§ RECORDS FOR THIS TASK
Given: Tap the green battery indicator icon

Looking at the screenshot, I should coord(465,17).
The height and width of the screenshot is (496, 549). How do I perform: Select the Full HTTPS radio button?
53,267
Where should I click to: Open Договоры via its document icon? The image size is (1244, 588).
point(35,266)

...

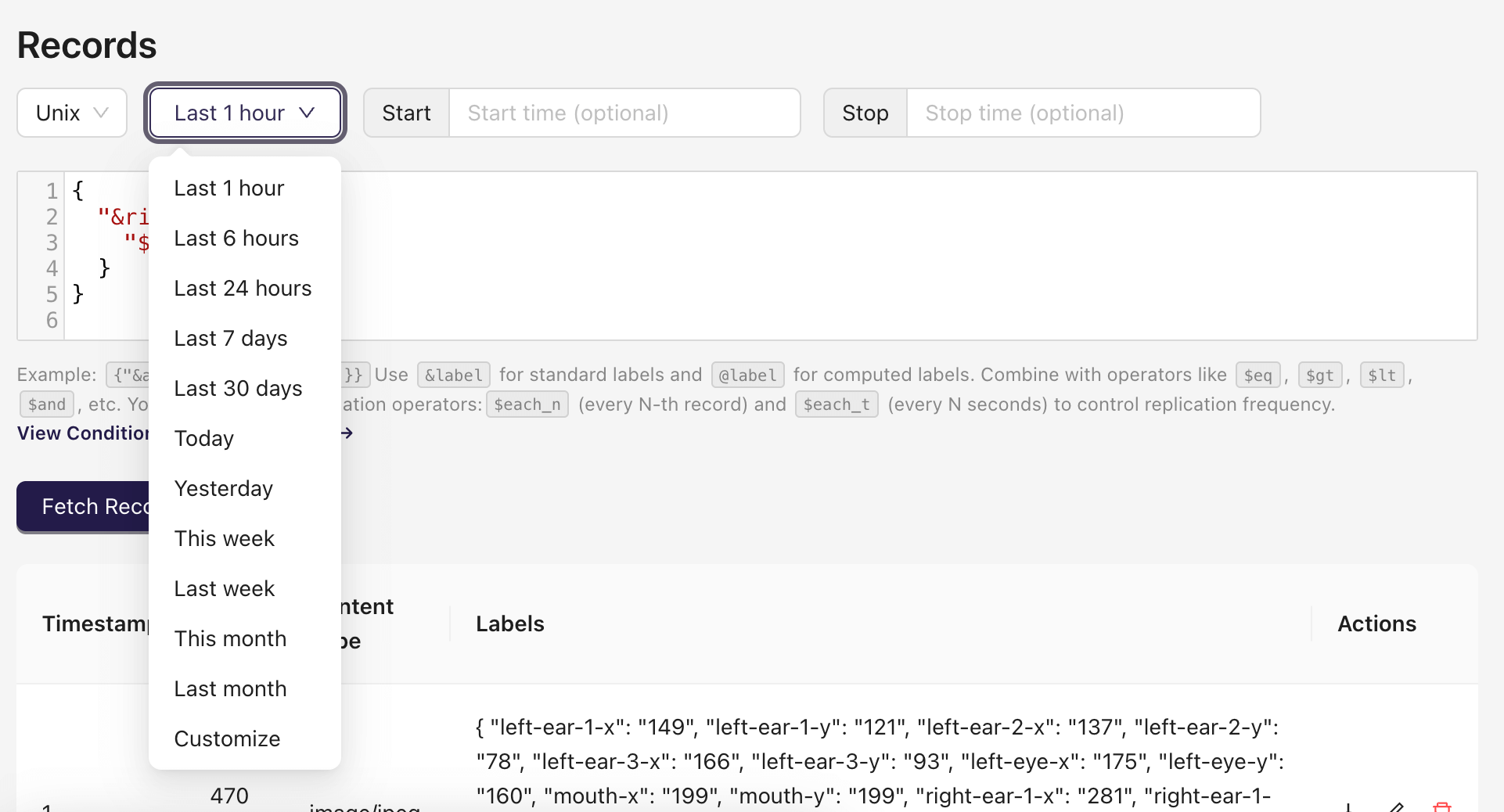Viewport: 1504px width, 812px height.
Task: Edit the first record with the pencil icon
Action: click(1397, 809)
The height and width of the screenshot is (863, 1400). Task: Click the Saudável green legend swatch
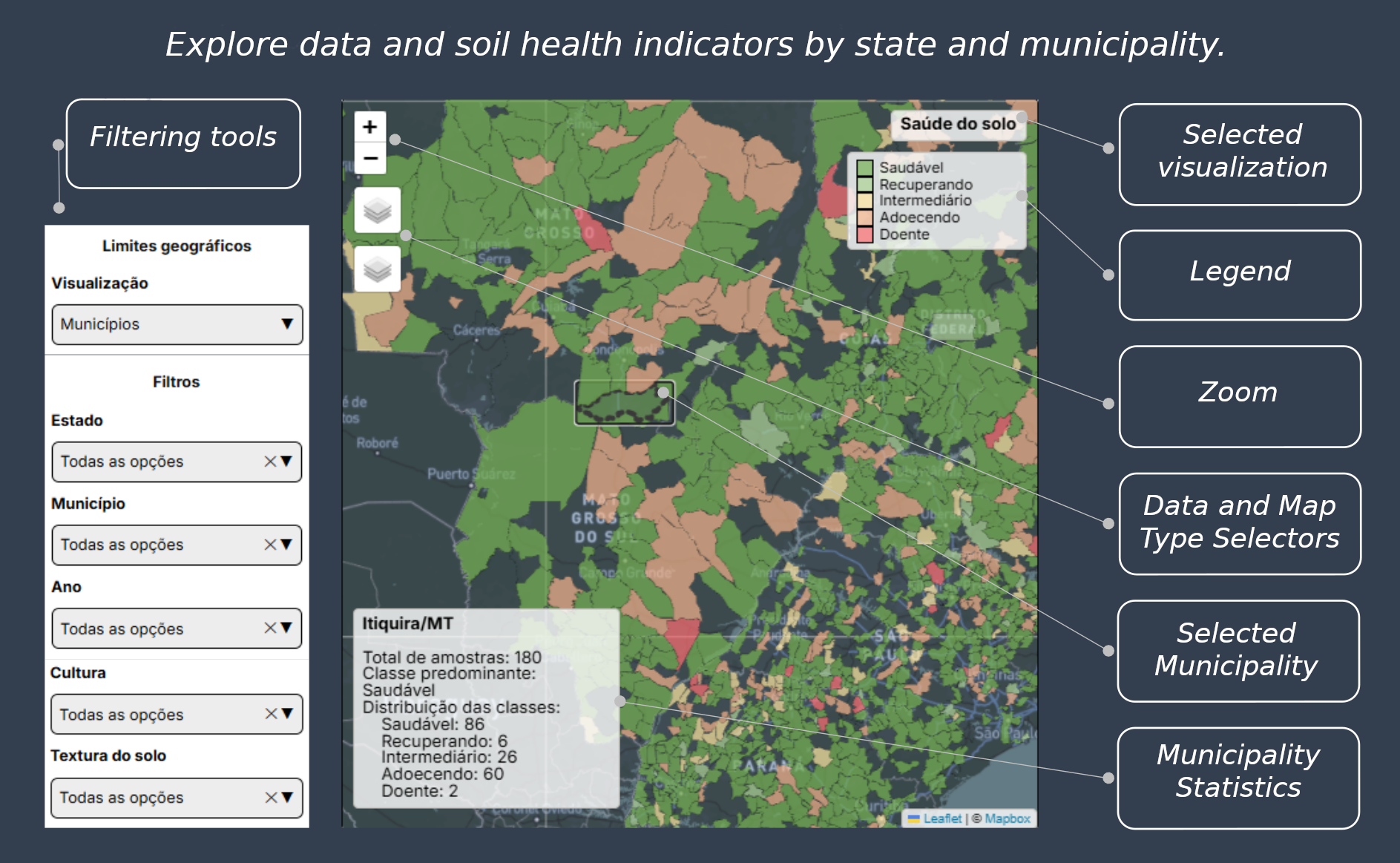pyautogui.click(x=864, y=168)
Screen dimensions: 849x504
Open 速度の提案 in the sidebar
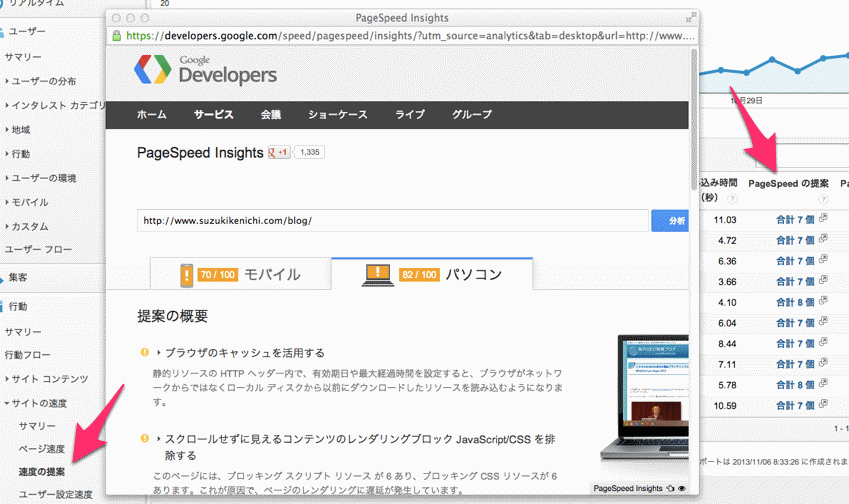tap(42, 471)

§ EXERCISE DESCRIPTION
Starting at the line containing "Given: Tap the green battery indicator icon" and stopping after the line containing "point(35,266)", rewrite those lines with "radio button" swapped for "checkbox" and nothing else changed.

§ FULL ANSWER
Given: Tap the green battery indicator icon

Looking at the screenshot, I should coord(465,17).
The height and width of the screenshot is (496, 549). How do I perform: Select the Full HTTPS checkbox?
53,267
Where should I click to: Open Договоры via its document icon? The image size is (1244, 588).
point(35,266)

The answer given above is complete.